EXERCISE PROMPT
What is needed is an exact copy of the lines from the one containing "Where should I" through the last line of the records below, with no pictures.

(Saved entries)

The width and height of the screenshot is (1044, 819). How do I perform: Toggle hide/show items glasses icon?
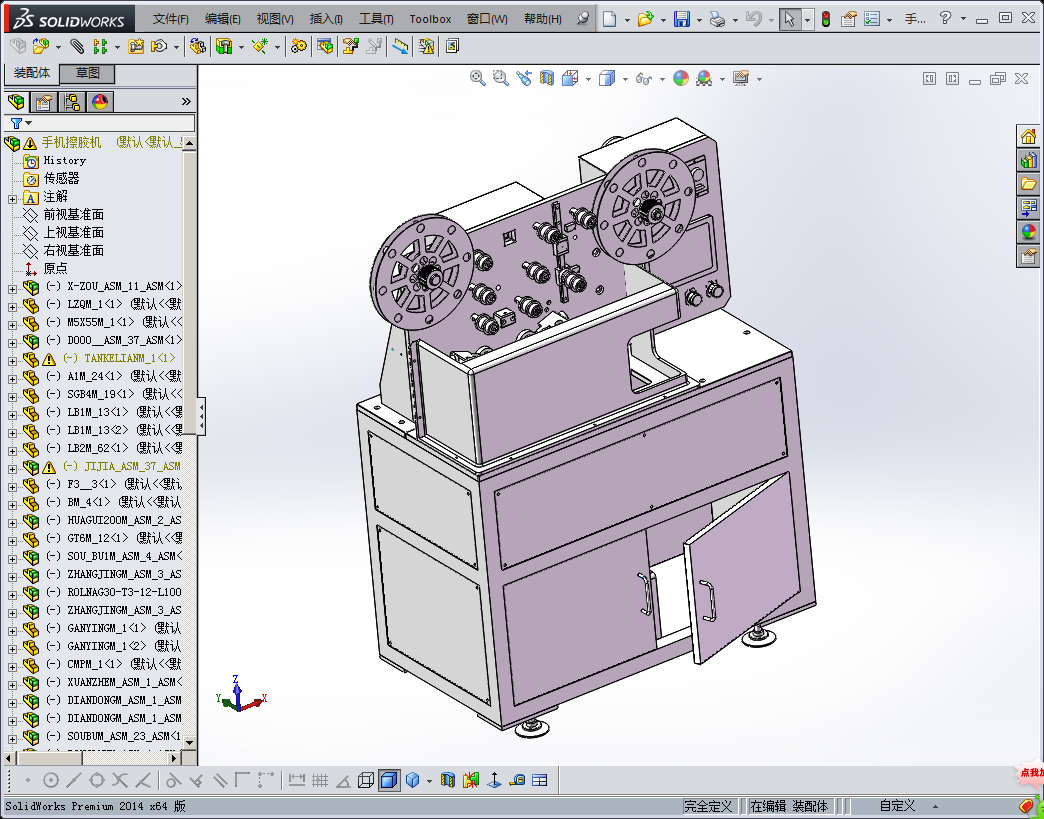click(x=645, y=78)
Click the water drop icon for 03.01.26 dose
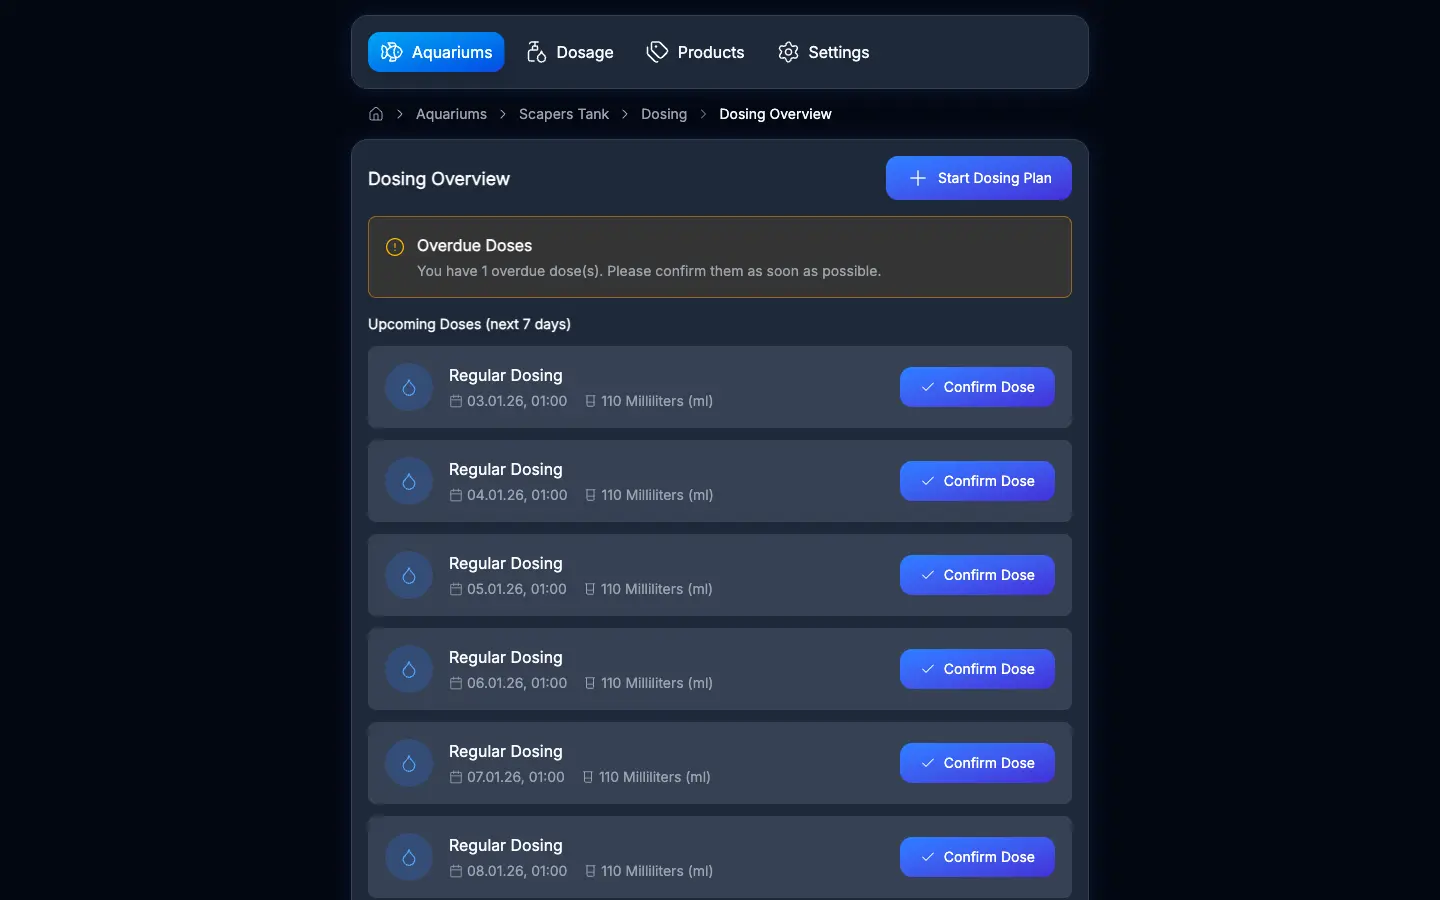 point(409,387)
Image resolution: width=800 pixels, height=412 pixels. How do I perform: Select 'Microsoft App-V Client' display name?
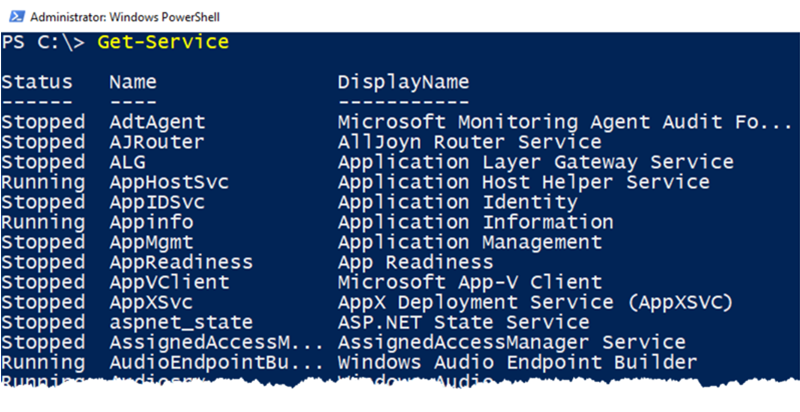(469, 282)
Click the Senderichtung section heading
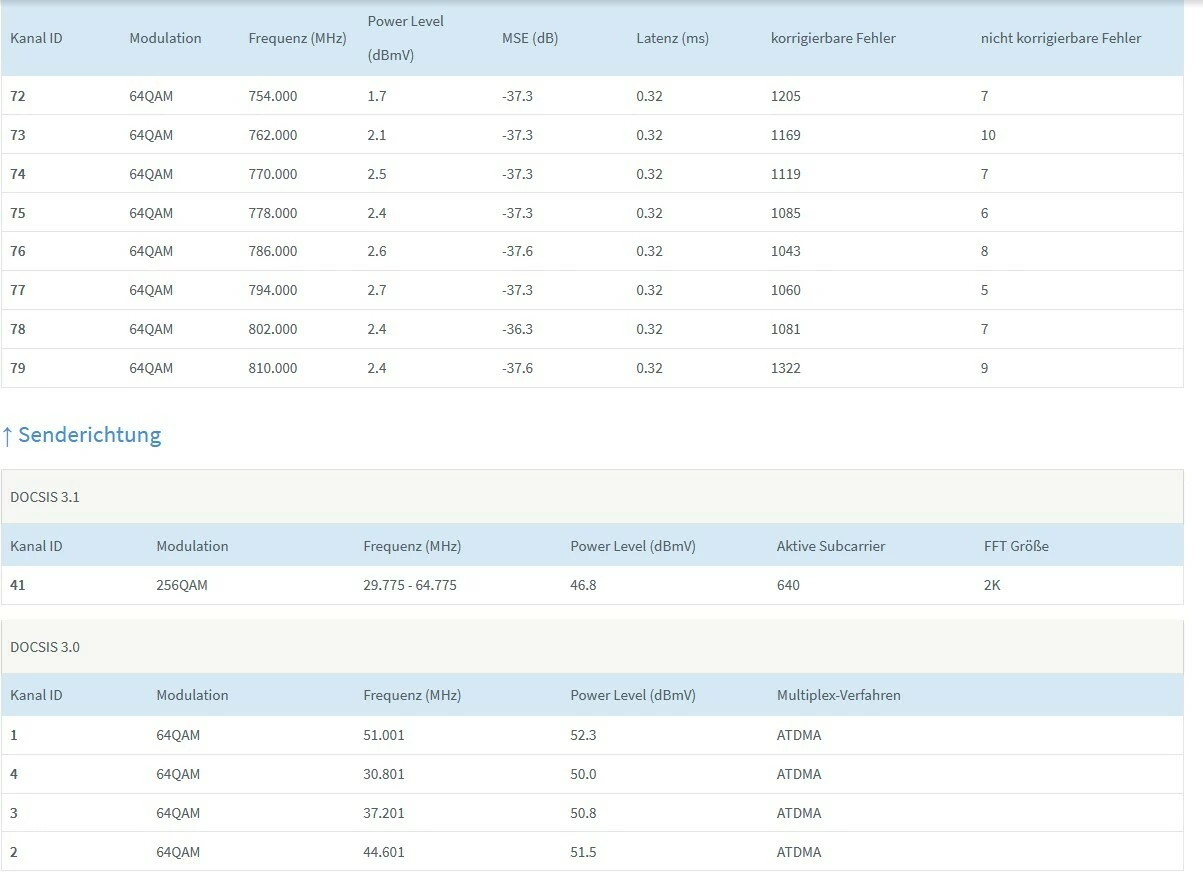Screen dimensions: 1203x889 point(89,435)
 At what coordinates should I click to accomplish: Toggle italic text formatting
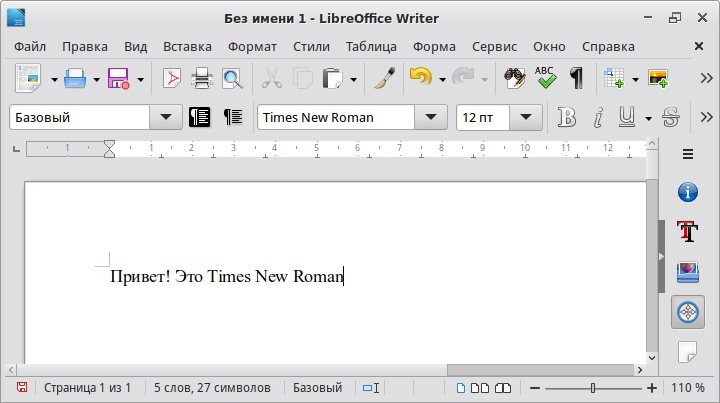[598, 118]

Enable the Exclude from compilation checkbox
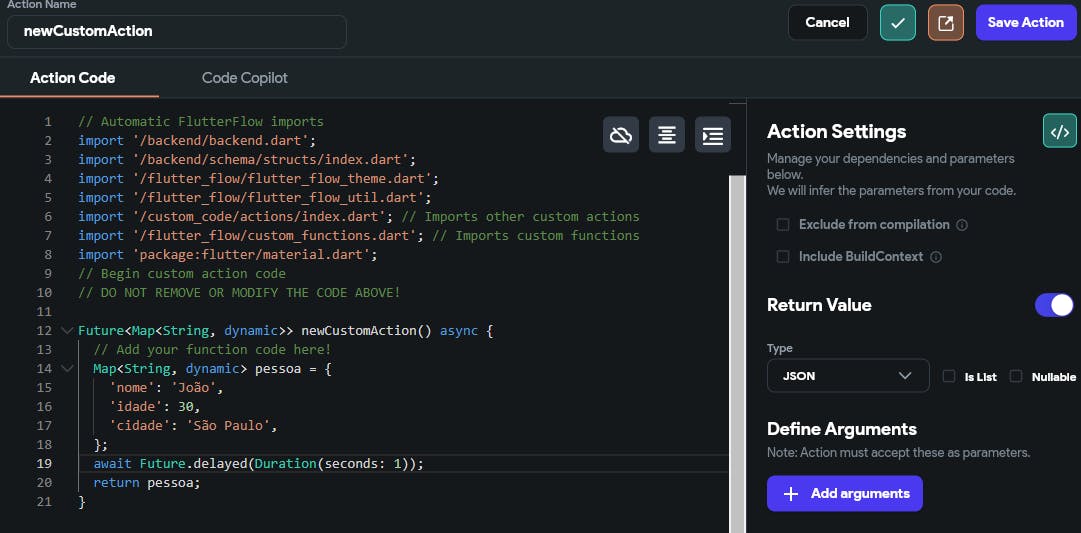coord(783,225)
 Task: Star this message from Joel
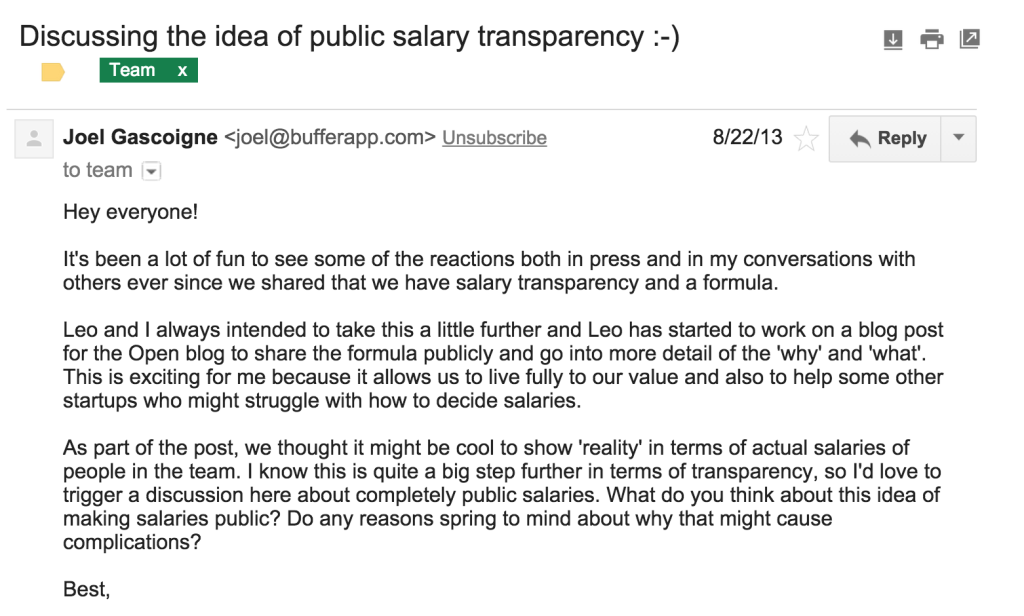click(x=806, y=138)
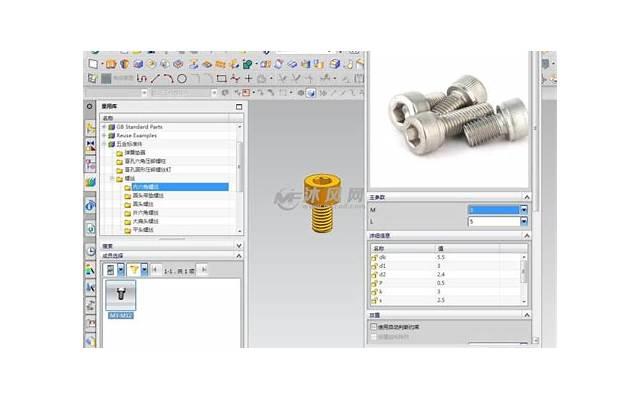This screenshot has height=400, width=640.
Task: Click the New file icon in toolbar
Action: pos(92,64)
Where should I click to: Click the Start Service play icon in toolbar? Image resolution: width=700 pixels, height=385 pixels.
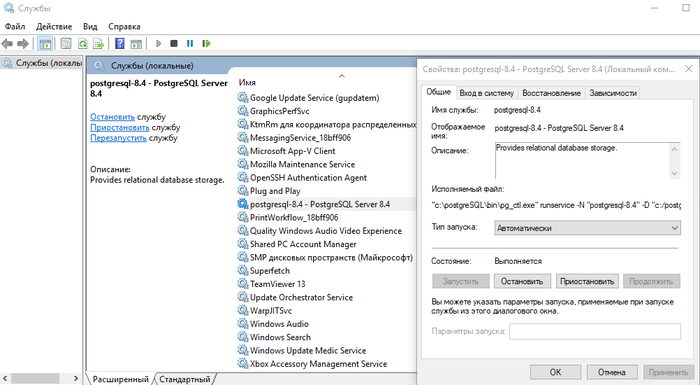(158, 43)
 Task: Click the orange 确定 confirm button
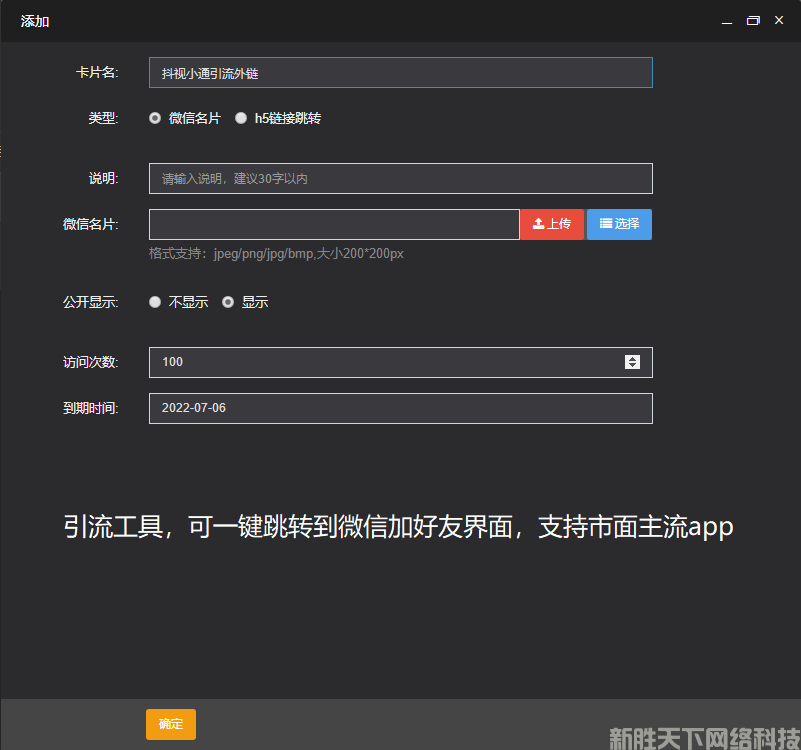click(171, 724)
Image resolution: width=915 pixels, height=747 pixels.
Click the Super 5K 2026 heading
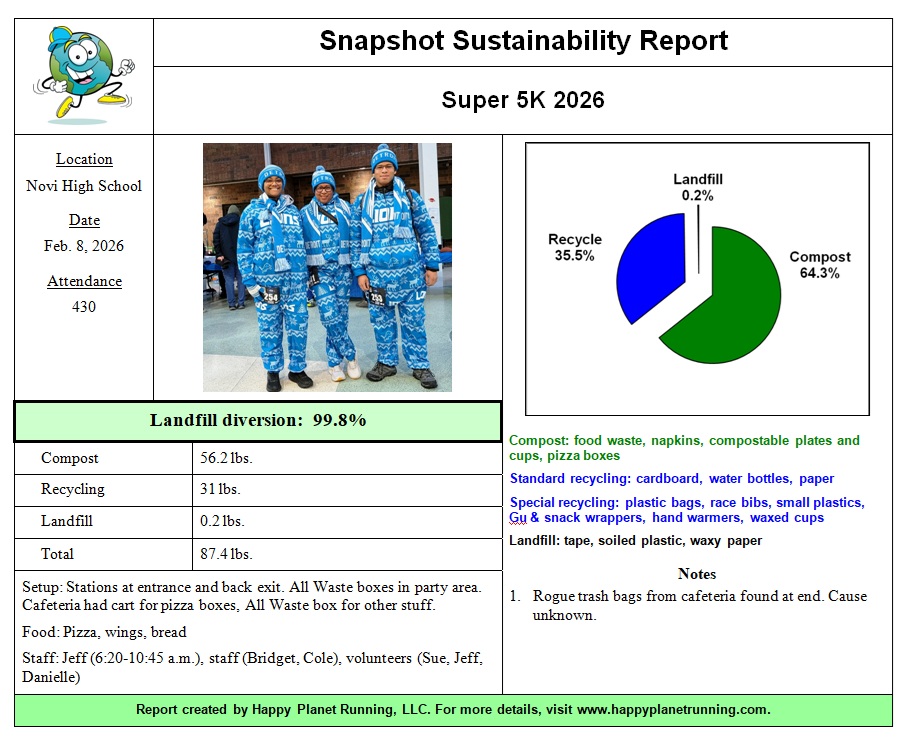[523, 100]
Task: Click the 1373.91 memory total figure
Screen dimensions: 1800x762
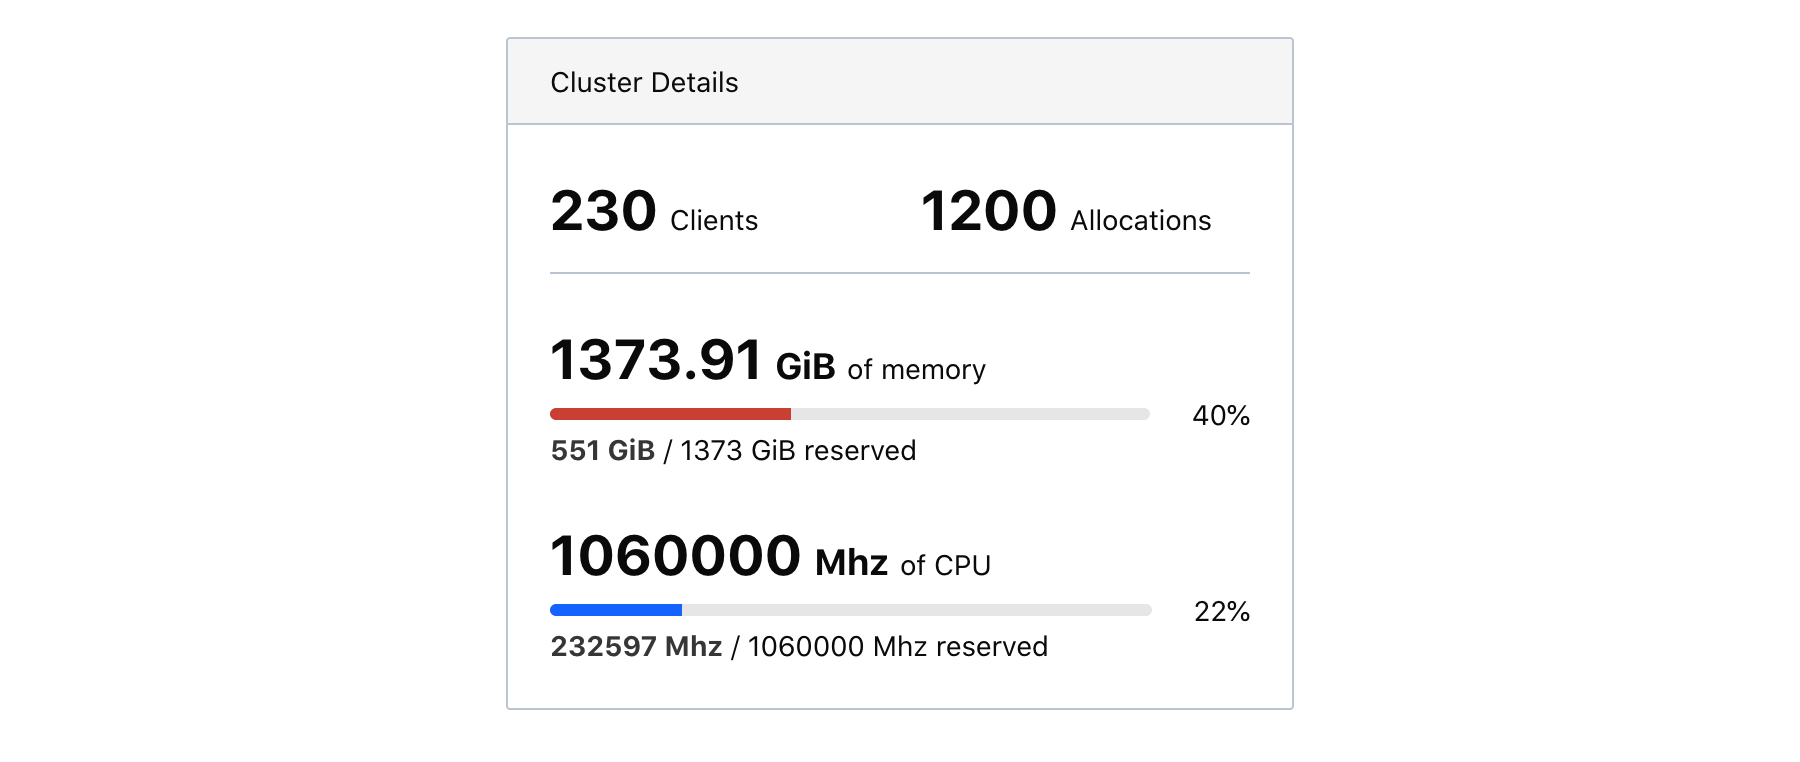Action: [x=656, y=360]
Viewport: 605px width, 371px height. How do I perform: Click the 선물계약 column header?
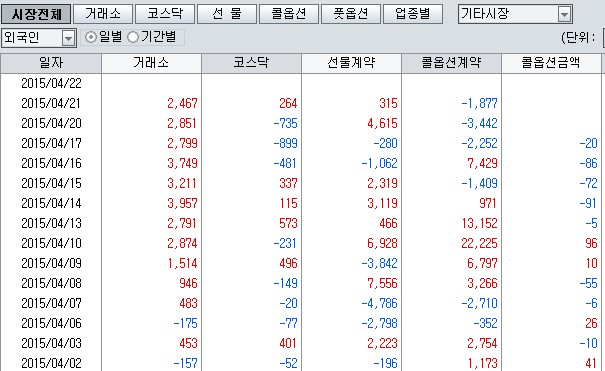[352, 63]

FINISHED TASK
Where should I click to: Click the Start Service play icon in toolbar? Image resolution: width=700 pixels, height=385 pixels.
(158, 43)
 Task: Click the orange 确定 confirm button
click(171, 724)
Image resolution: width=915 pixels, height=747 pixels.
Click the Super 5K 2026 heading
[523, 100]
Task: Click the 1373.91 memory total figure
Screen dimensions: 1800x762
Action: [x=656, y=360]
Viewport: 605px width, 371px height. How do I perform: Click the 선물계약 column header?
[352, 63]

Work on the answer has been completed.